# EXERCISE DETAILS
Pictures aside, copy exactly the lines running from the one with "The height and" to the end of the records.

Start of EXERCISE DATA

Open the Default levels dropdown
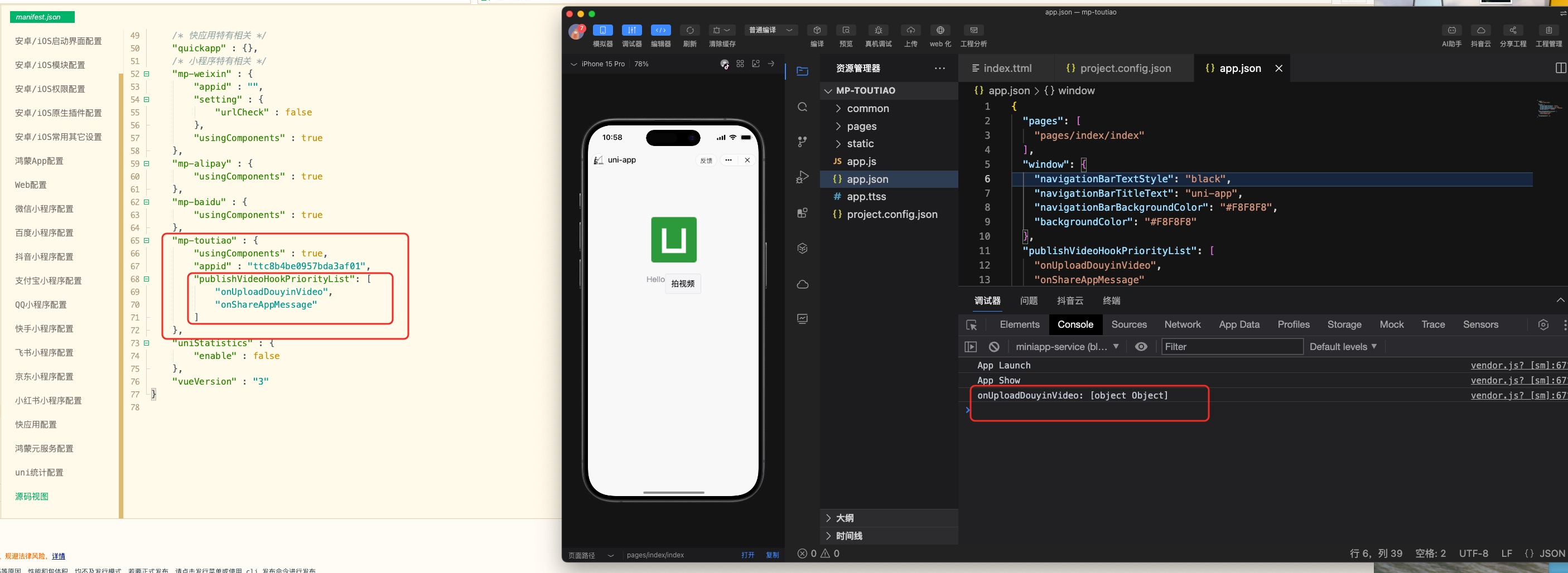 coord(1342,347)

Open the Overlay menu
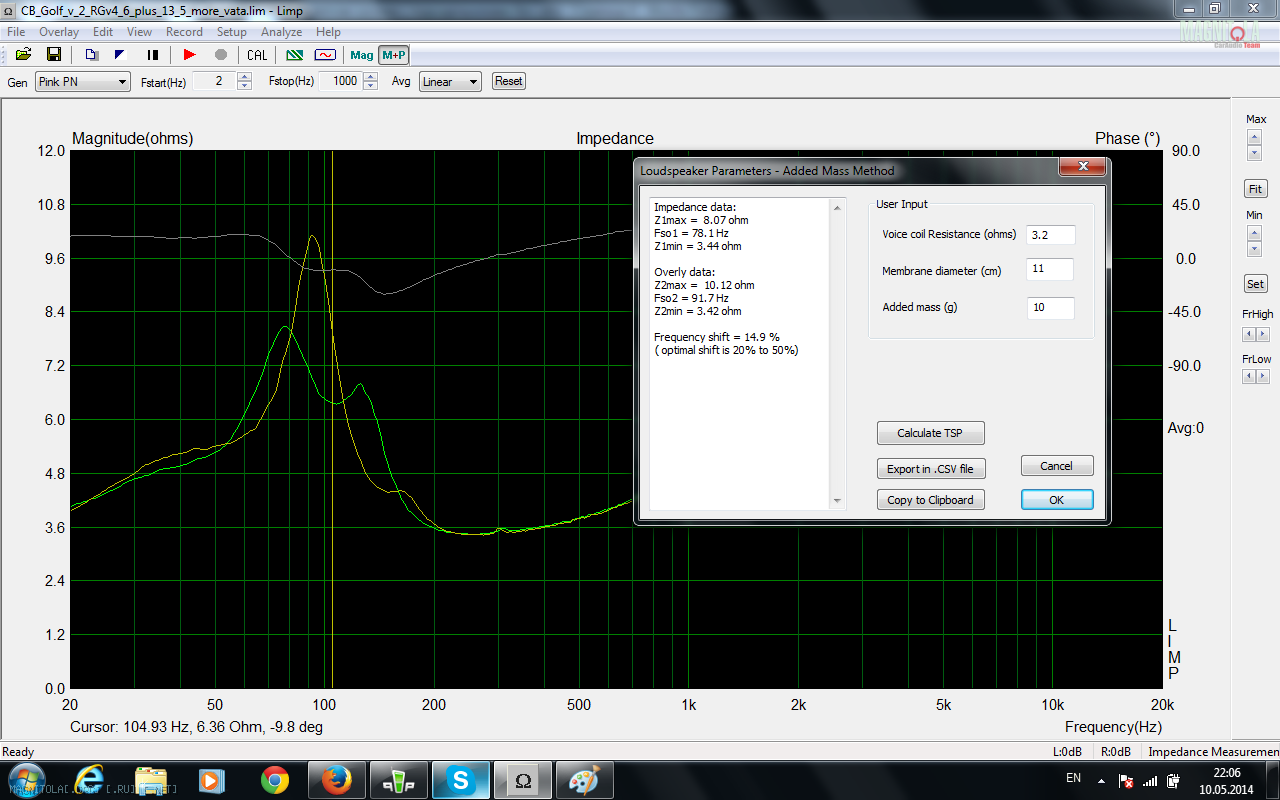point(59,32)
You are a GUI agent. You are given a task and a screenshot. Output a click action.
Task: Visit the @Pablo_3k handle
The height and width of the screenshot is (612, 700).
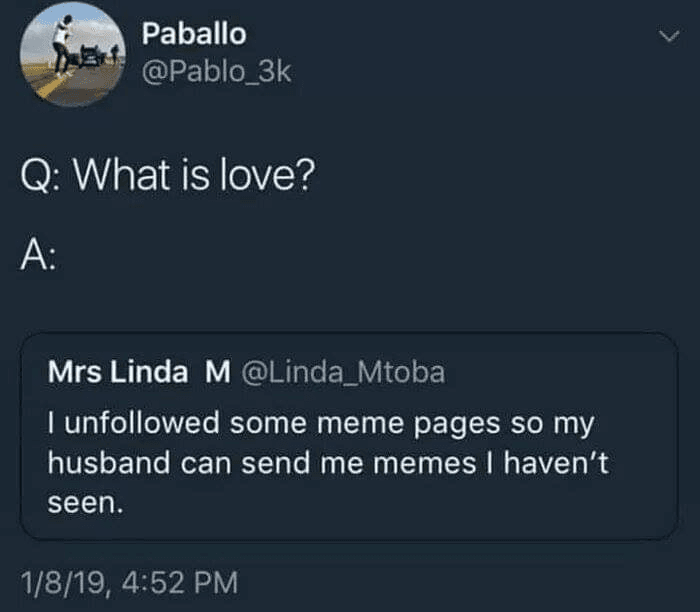pyautogui.click(x=216, y=73)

End of EXERCISE DATA

# WRITTEN RESPONSE
The height and width of the screenshot is (612, 700).
pyautogui.click(x=216, y=73)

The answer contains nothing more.